Japan Geoscience Union Meeting 2016

Presentation information

International Session (Poster)

Symbol A (Atmospheric and Hydrospheric Sciences) » A-AS Atmospheric Sciences, Meteorology & Atmospheric Environment

[A-AS02] High performance computing of next generation weather, climate, and environmental sciences using K

Sun. May 22, 2016 5:15 PM - 6:30 PM Poster Hall (International Exhibition Hall HALL6)

Convener:*Masaki Satoh(Atmosphere and Ocean Research Institute, The University of Tokyo), Masahide Kimoto(Atmosphere and Ocean Research Institute, The University of Tokyo), Kazuo Saito(Forecast Research Department, Meteorological Research Institute), Hiromu Seko(Meteorological Research Institute), Takemasa Miyoshi(RIKEN Advanced Institute for Computational Science), Tetsuro Tamura(Tokyo Institute of Technology), Hiroshi Niino(Dynamic Marine Meteorology Group, Department of Physical Oceanography, Atmosphere and Ocean Research Institute,The University of Tokyo), Masayuki Takigawa(Japan Agency for Marine-Earth Science and Technology), Hirofumi Tomita(AICS, RIKEN), Chihiro Kodama(Japan Agency for Marine-Earth Science and Technology)

5:15 PM - 6:30 PM

[AAS02-P03] High-resolution global atmospheric data assimilation experiments with an ensemble Kalman filter

*Koji Terasaki1, Shunji Kotsuki1, Takemasa Miyoshi1 (1.RIKEN Advanced Institute for Computational Science)

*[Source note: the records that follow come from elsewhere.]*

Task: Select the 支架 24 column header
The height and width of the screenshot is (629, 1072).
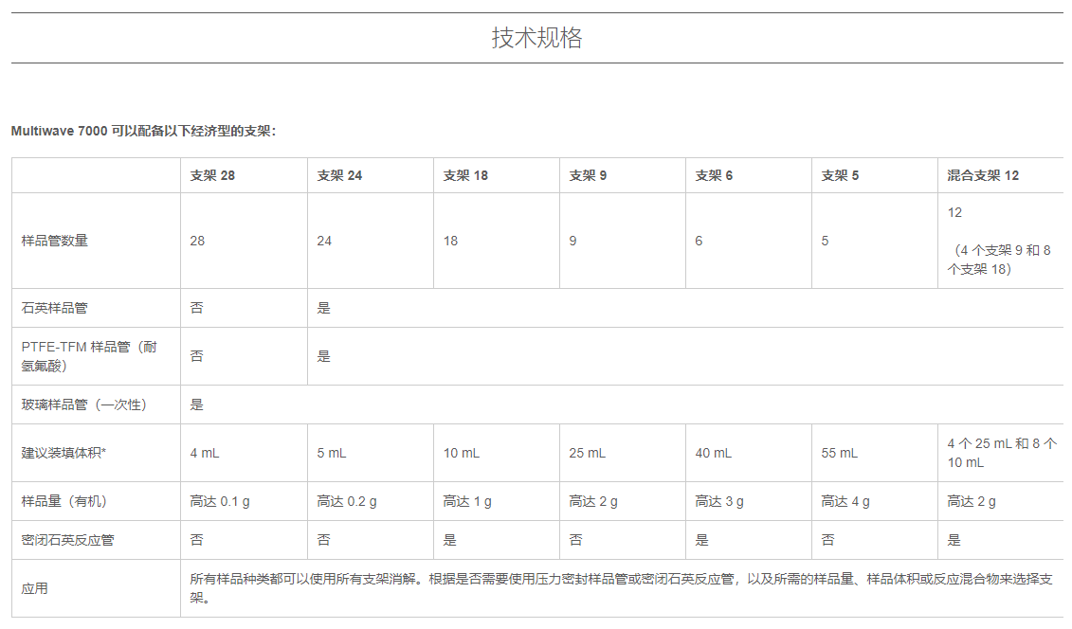Action: point(339,175)
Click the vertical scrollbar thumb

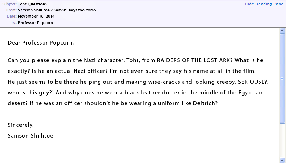pos(282,78)
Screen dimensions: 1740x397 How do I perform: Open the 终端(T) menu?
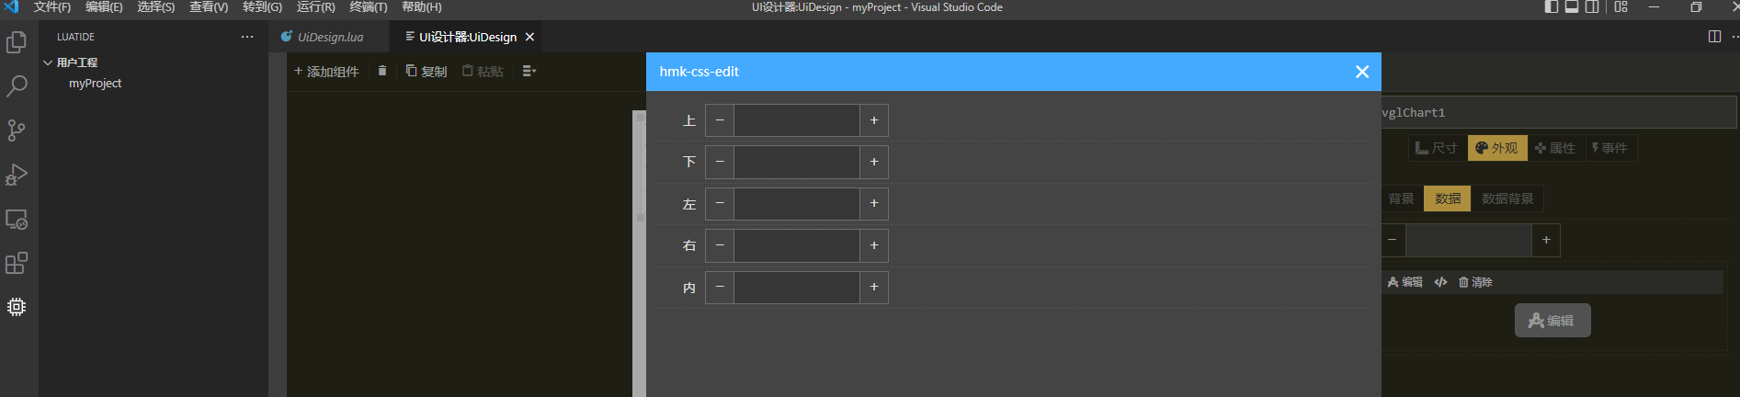coord(369,7)
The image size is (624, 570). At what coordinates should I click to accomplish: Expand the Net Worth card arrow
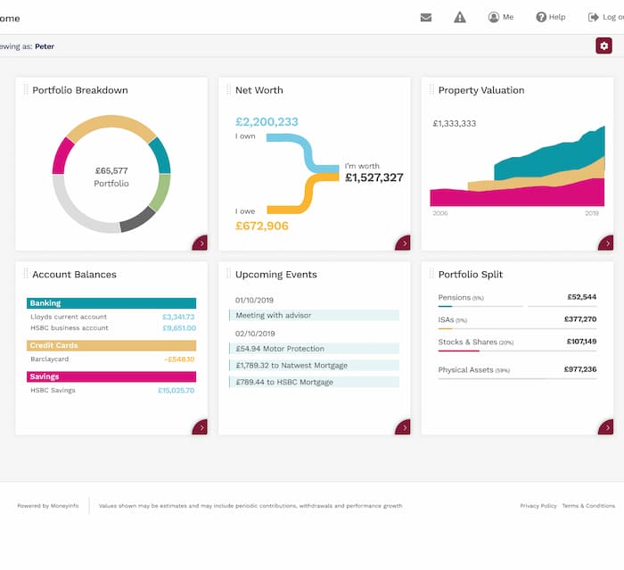pyautogui.click(x=404, y=244)
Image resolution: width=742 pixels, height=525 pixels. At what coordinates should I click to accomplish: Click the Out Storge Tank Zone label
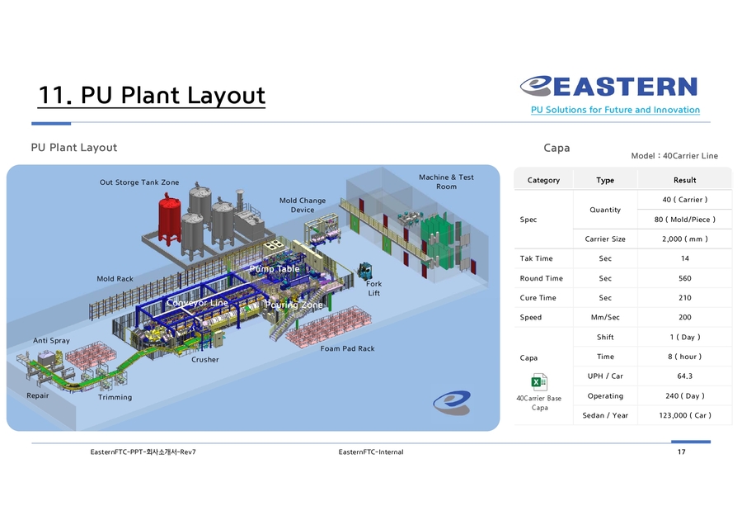point(139,182)
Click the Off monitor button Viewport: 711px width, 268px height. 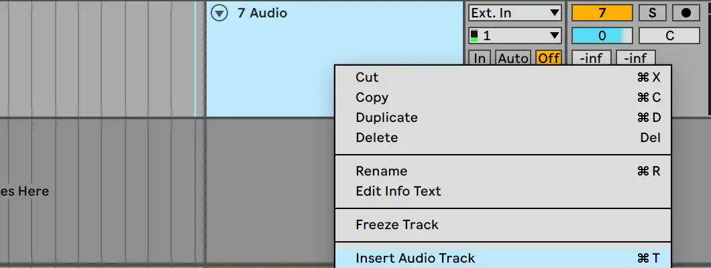(x=549, y=58)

Keywords:Data assimilation, NICAM, Satellite Observations, AMSU-A

It is crucial to develop a numerical weather prediction system including data assimilation in order to predict the extreme weather such as heavy rainfalls and typhoons in the post-K era. We have been developing the NICAM-LETKF system to assimilate the conventional observations, satellite microwave radiances from AMSU-A (Advanced Microwave Sounding Unit-A), and satellite-based global precipitation data GSMaP (Global Satellite Mapping of Precipitation). The NICAM-LETKF may be run at very high resolution, or may provide boundary conditions for even higher resolution systems. Improving the NICAM-LETKF performance is at the center of enhancing mesoscale predictability for better preparedness for severe weather events well in advance.
Data assimilation experiments have been conducted with NICAM-LETKF at 112- and 28-km horizontal resolution with 100 ensemble members. Higher resolution experiment can reproduce the precipitation field well by assimilating precipitation observations. We need to keep improving the physical and computational performances of NICAM-LETKF to increase the resolution and the ensemble size, and to assimilate “Big Data” from the next-generation observations.